With pictures left out, output word for word the lines from the one containing "Task: Switch to Technician Feedback label" through the end of the material below.

Data records.

::::

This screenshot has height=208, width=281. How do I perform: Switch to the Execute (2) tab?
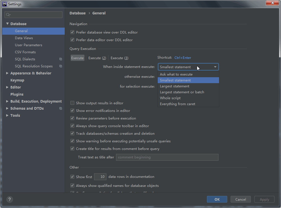coord(97,58)
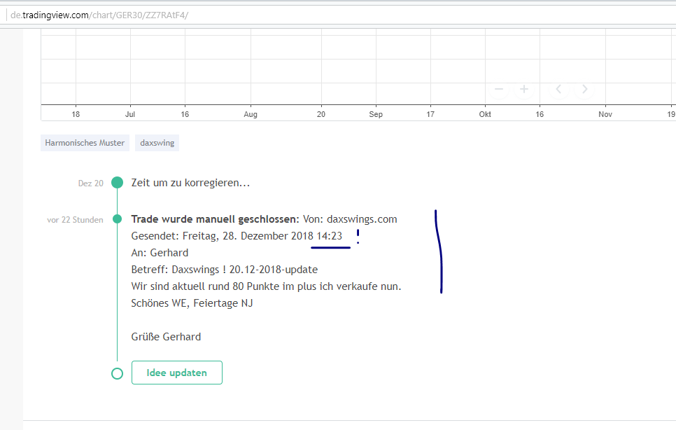Select the green dot beside vor 22 Stunden
The image size is (676, 430).
click(x=117, y=219)
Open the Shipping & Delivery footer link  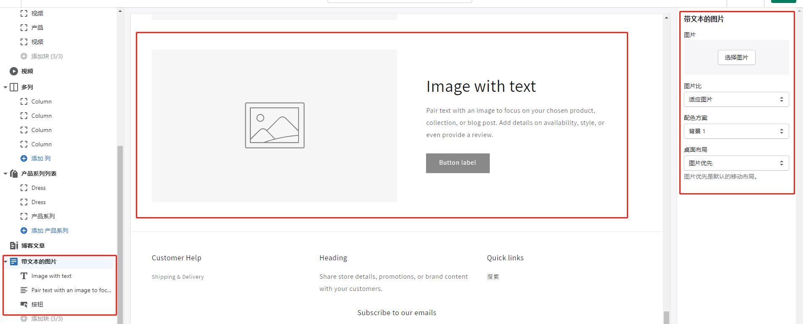point(178,277)
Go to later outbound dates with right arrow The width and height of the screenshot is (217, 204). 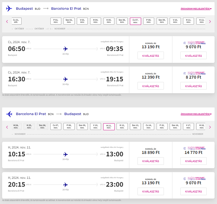point(210,22)
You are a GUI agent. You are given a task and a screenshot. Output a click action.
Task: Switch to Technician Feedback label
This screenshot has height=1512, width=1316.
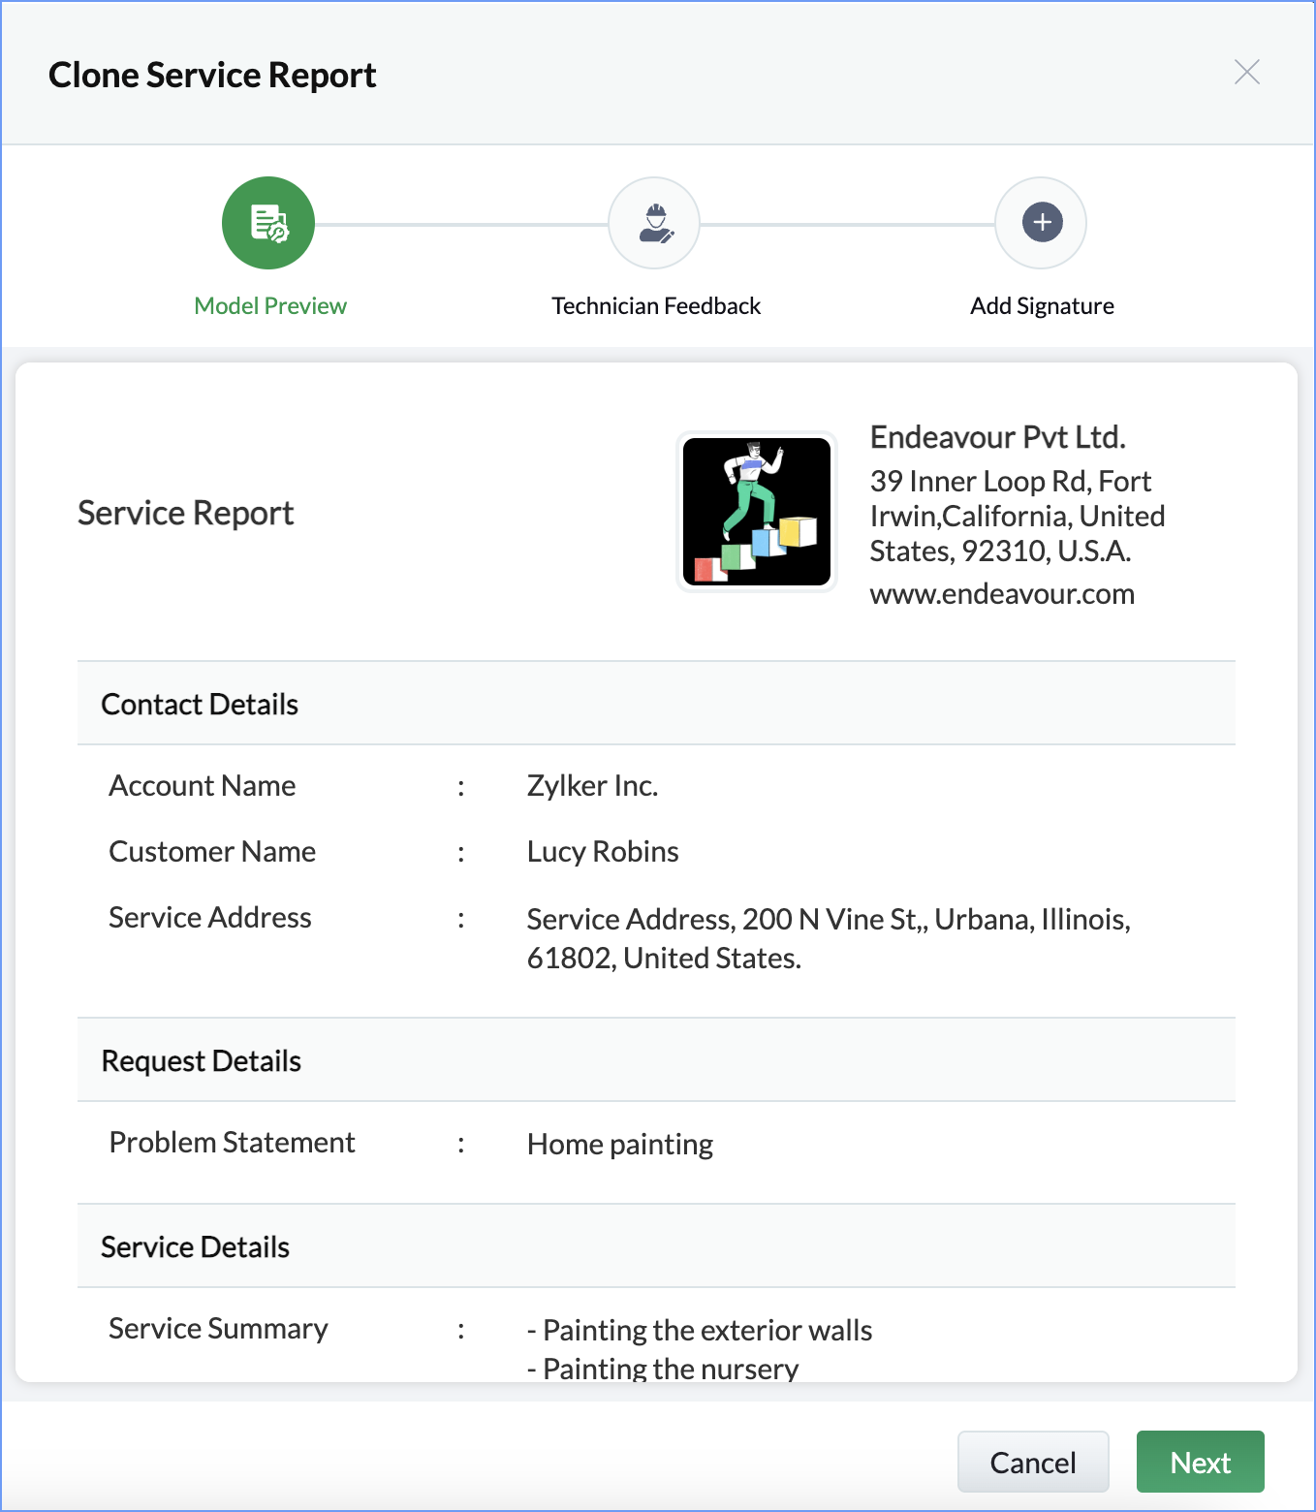(656, 306)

::::

Task result.
Task: Switch to Technician Feedback label
This screenshot has height=1512, width=1316.
(656, 306)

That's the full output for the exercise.